■ **Exercise goal**
Only the lines from the one containing "Task: Click the タイトル field label" through the end of the records should be retyped, exactly and including both ends; pictures stay out.

:: Dataset

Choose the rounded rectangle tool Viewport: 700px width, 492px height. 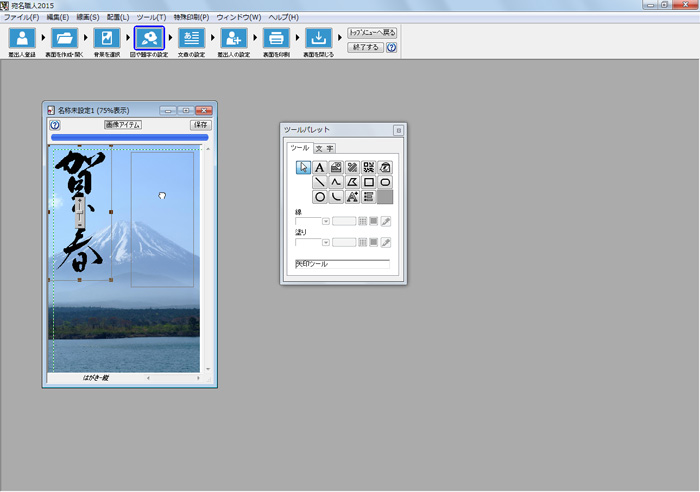[384, 182]
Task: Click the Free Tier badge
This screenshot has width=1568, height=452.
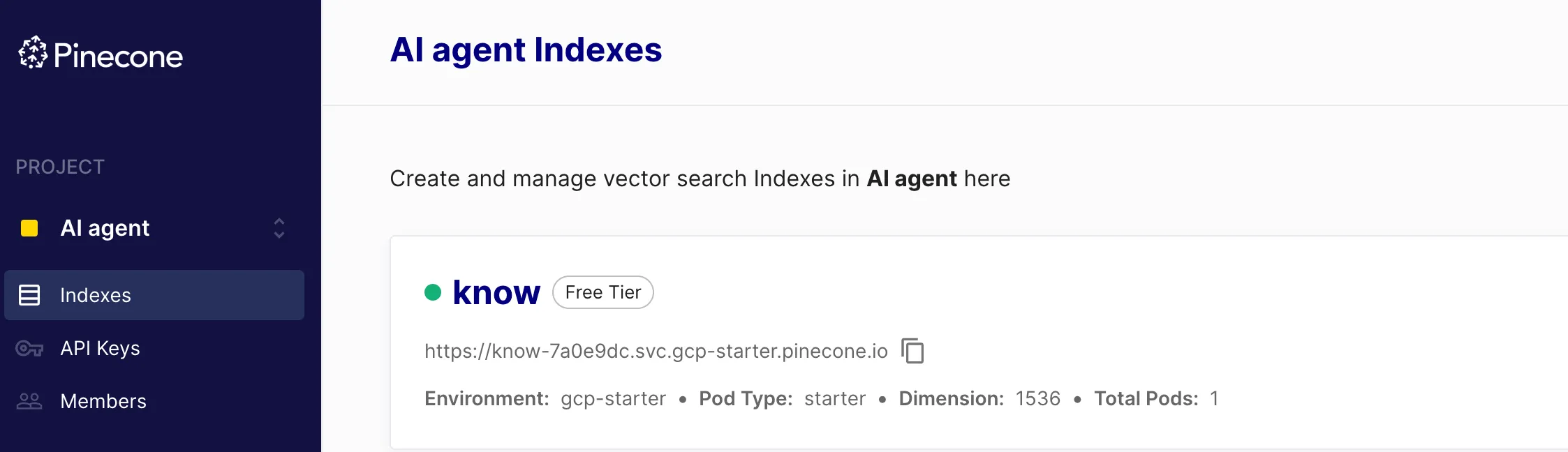Action: point(603,292)
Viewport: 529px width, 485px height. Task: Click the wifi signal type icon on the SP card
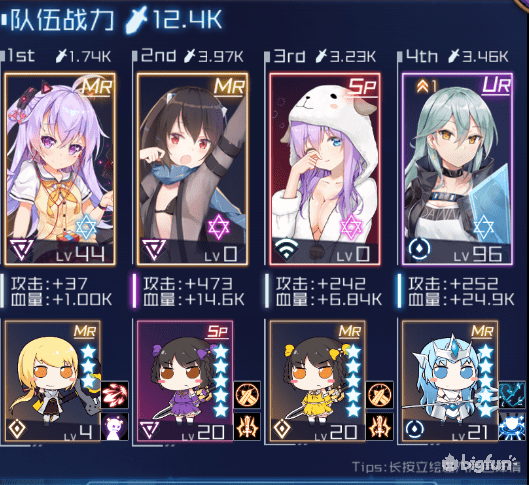(286, 249)
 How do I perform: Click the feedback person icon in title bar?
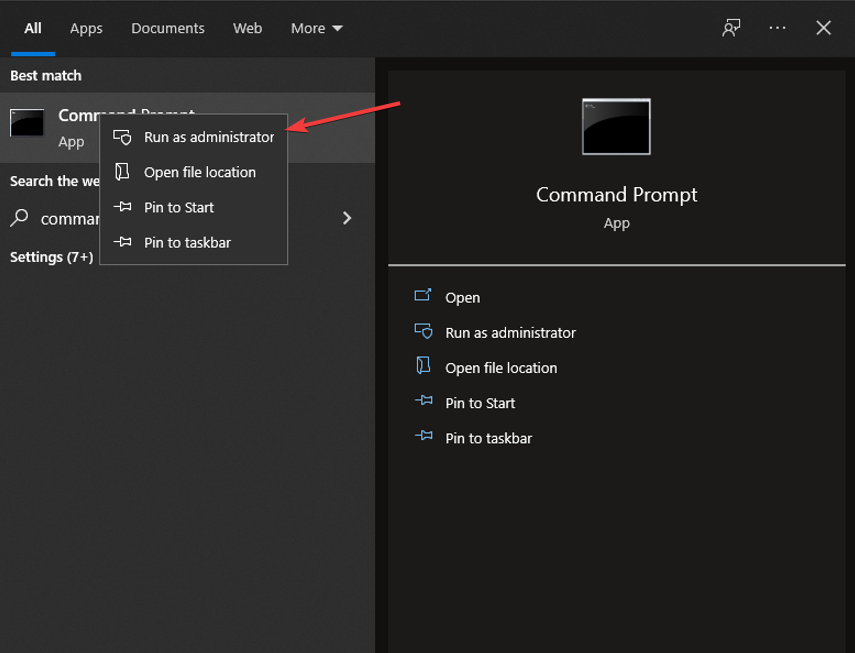pos(730,28)
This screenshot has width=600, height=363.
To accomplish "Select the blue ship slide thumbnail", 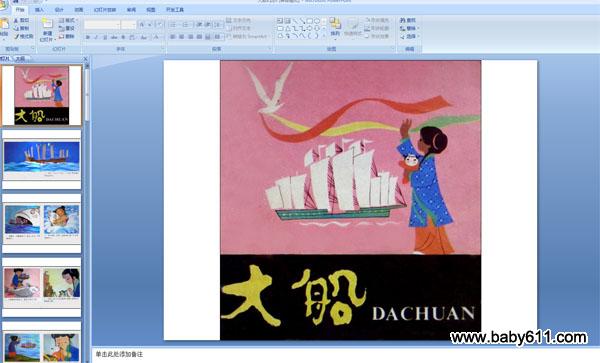I will point(41,160).
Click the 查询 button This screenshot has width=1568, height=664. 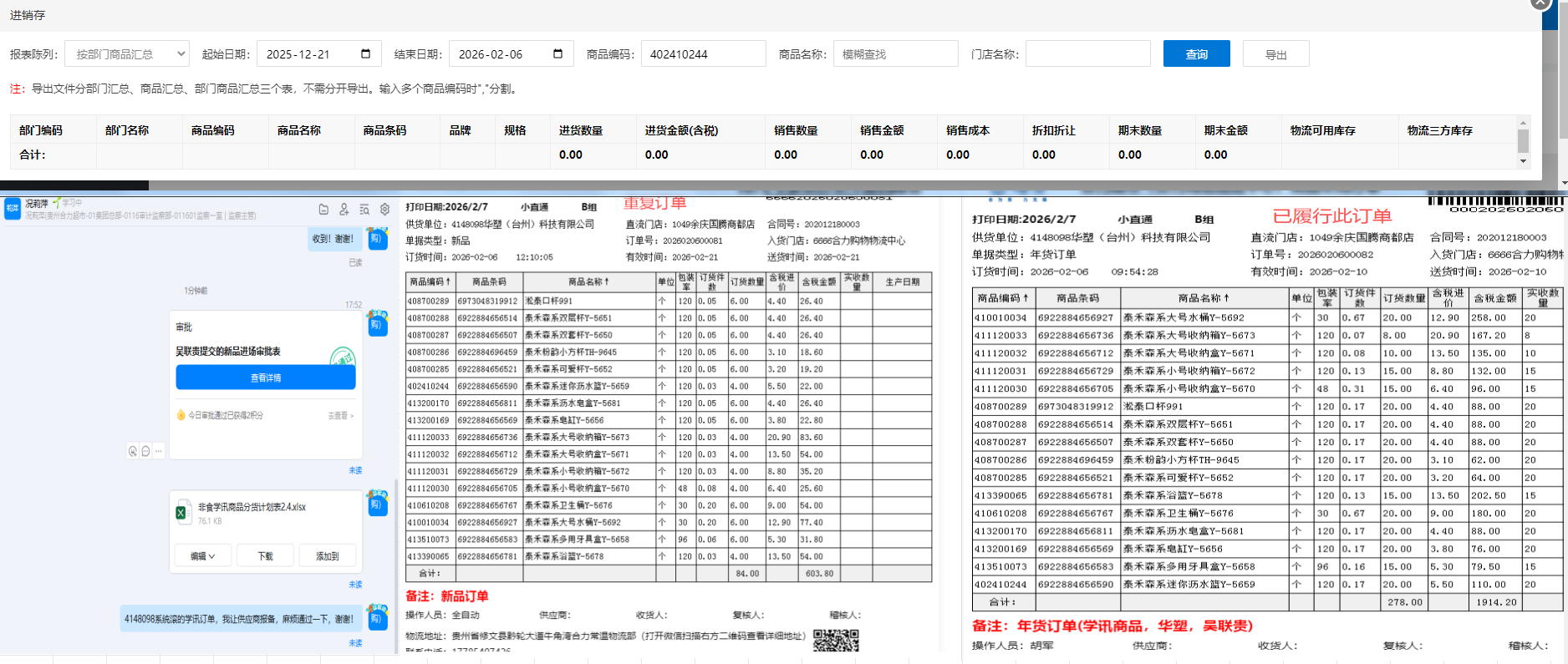pos(1196,54)
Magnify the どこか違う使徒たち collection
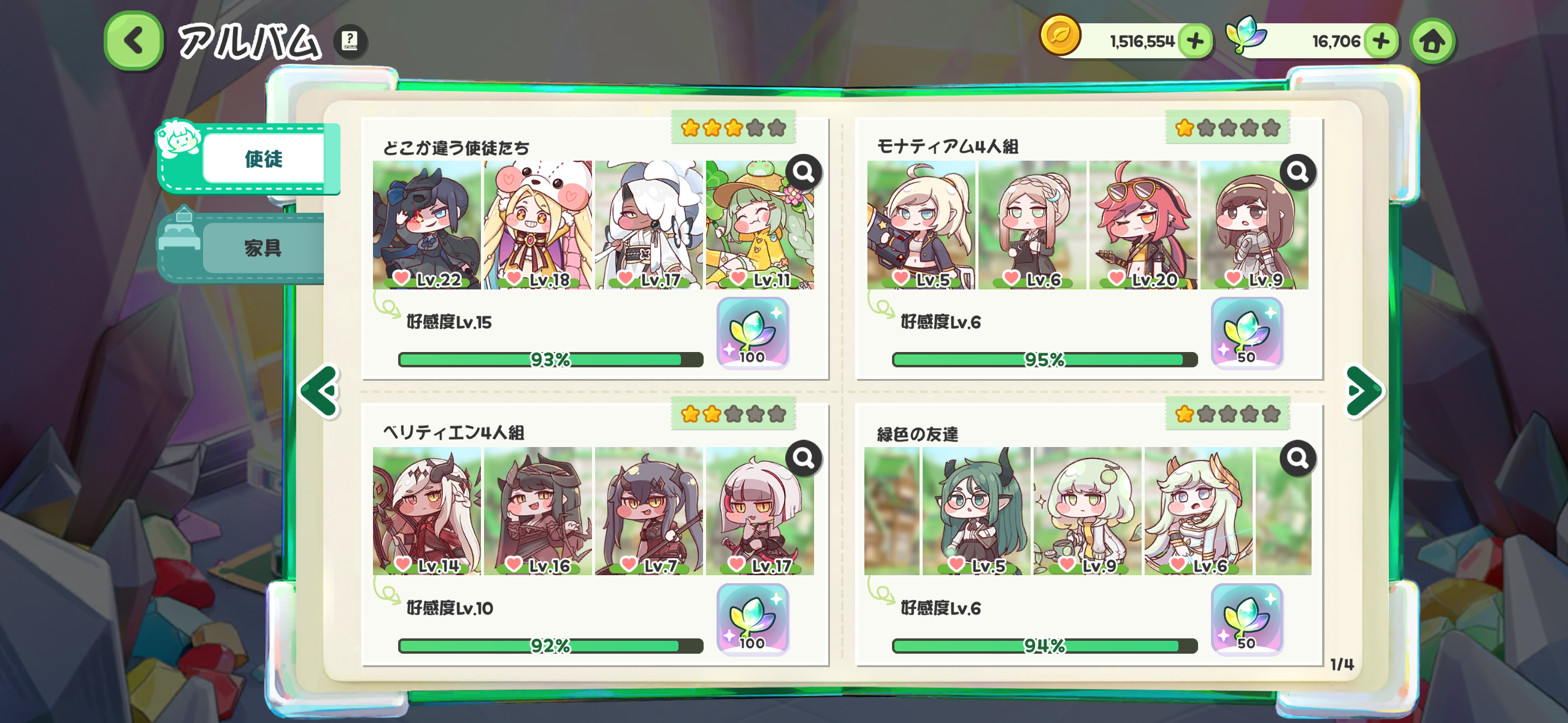Image resolution: width=1568 pixels, height=723 pixels. pos(804,172)
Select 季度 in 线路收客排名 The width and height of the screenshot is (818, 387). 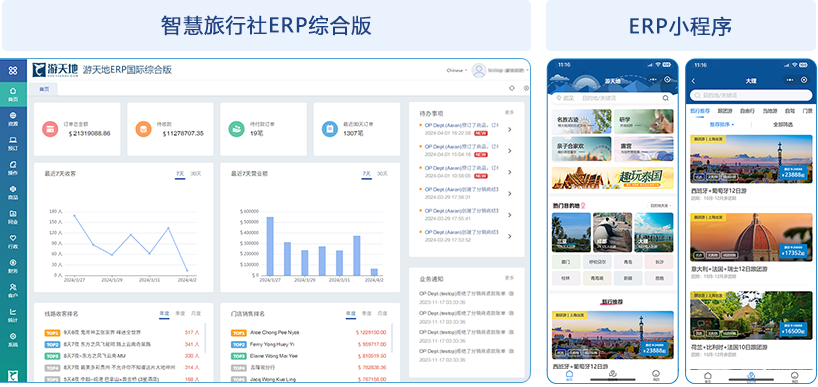[x=180, y=313]
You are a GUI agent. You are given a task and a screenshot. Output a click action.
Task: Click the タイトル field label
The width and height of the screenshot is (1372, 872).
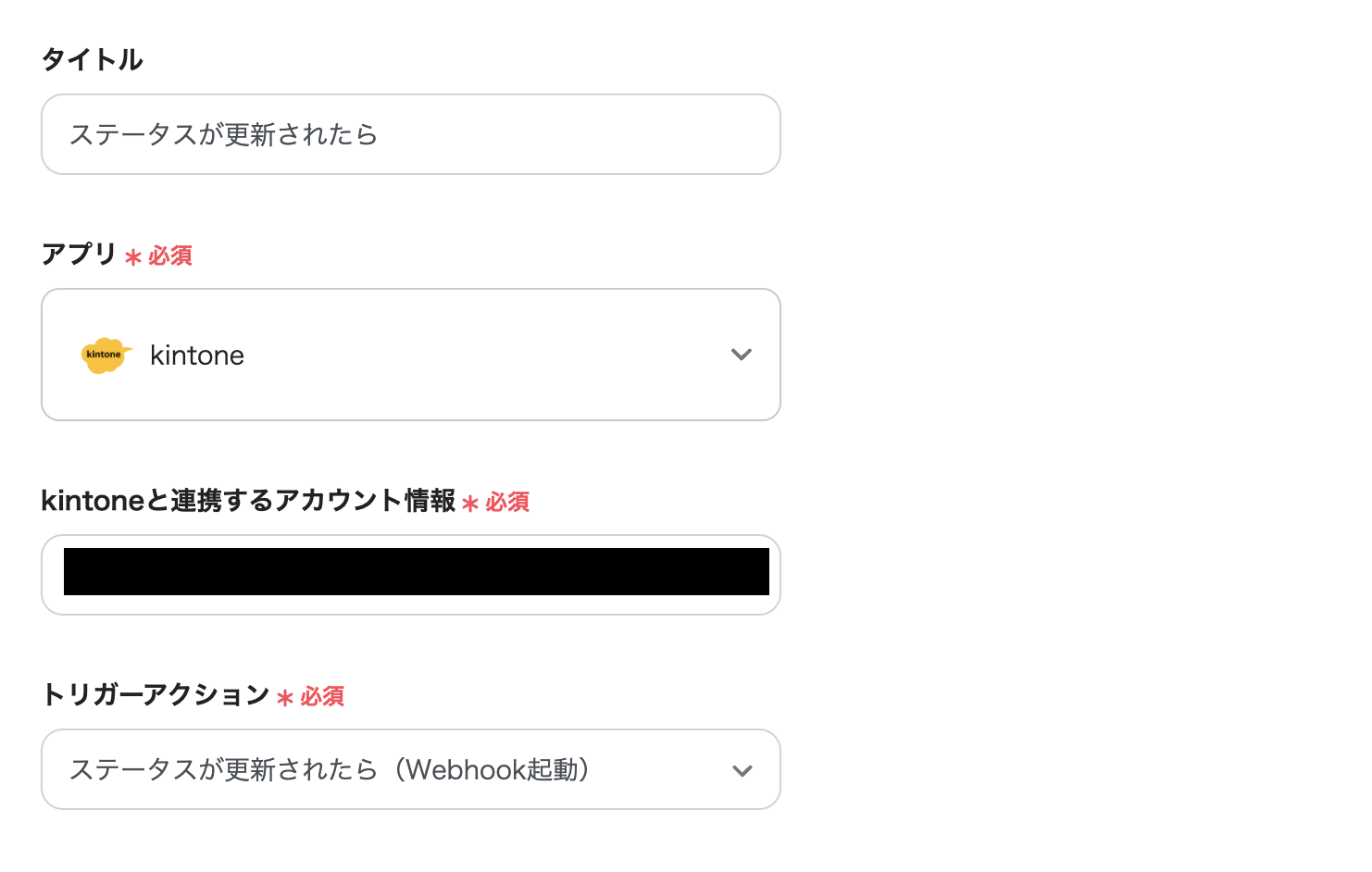93,60
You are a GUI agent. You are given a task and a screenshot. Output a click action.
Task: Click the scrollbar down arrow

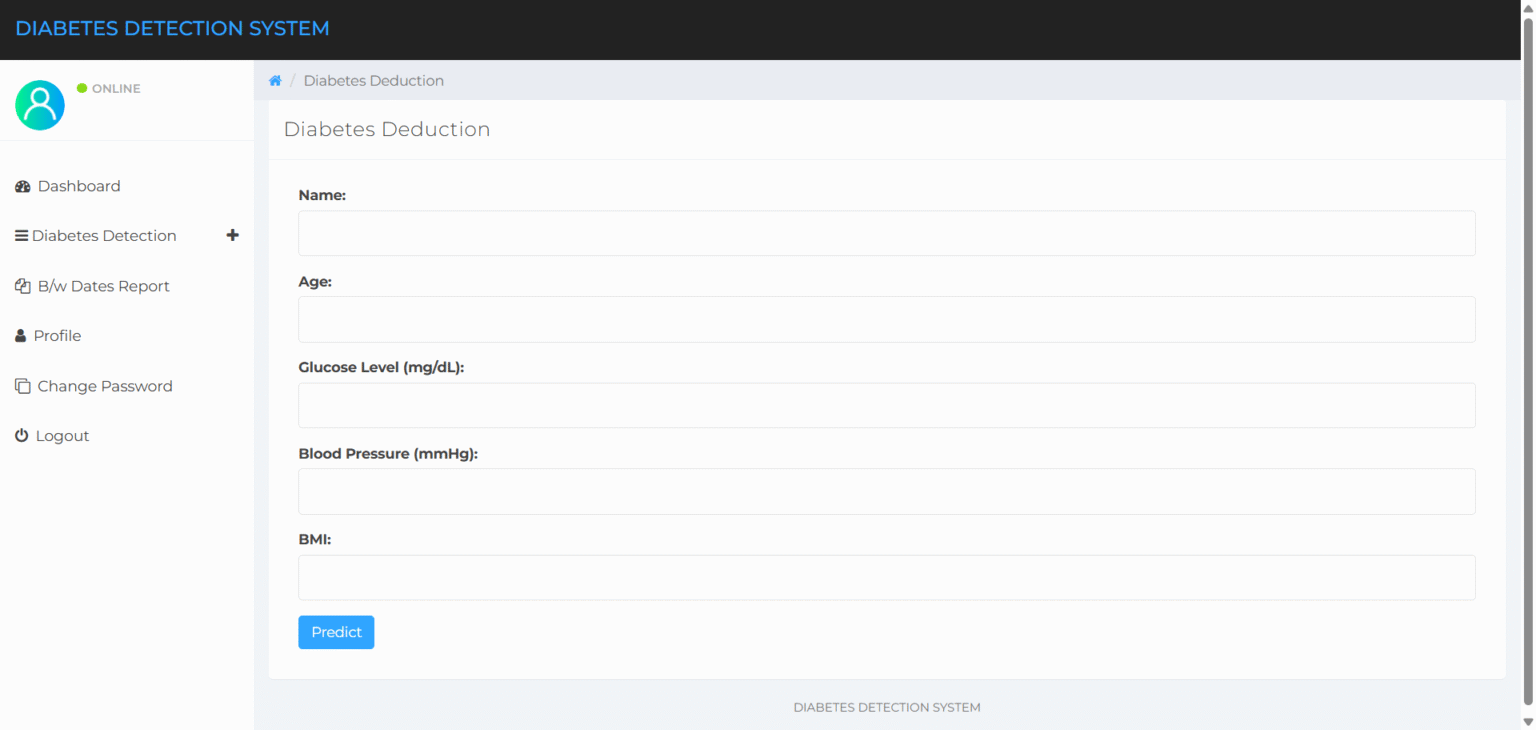tap(1527, 721)
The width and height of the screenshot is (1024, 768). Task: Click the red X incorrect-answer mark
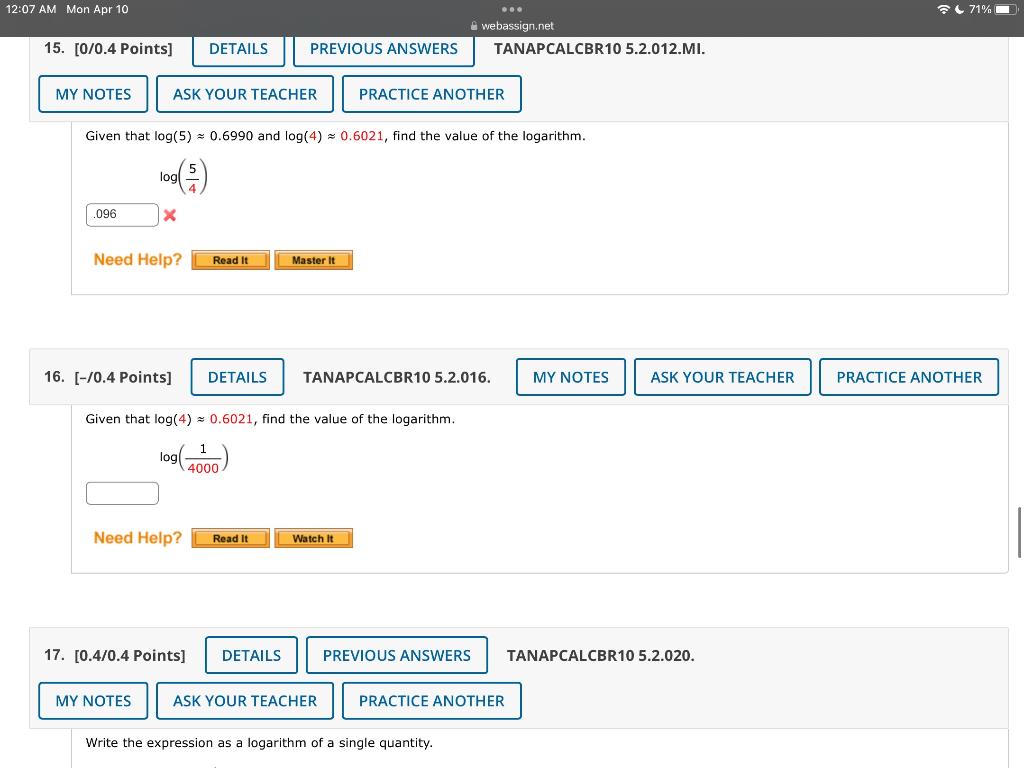coord(170,214)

::::

■ **Answer section**
Task: Click the タイトル field label
The width and height of the screenshot is (1372, 872).
93,60
You are a GUI agent. You are given a task and a screenshot. Output a click action.
Task: Click the scrollbar down arrow

tap(1527, 721)
The width and height of the screenshot is (1024, 768). Task: Click the red X incorrect-answer mark
coord(170,214)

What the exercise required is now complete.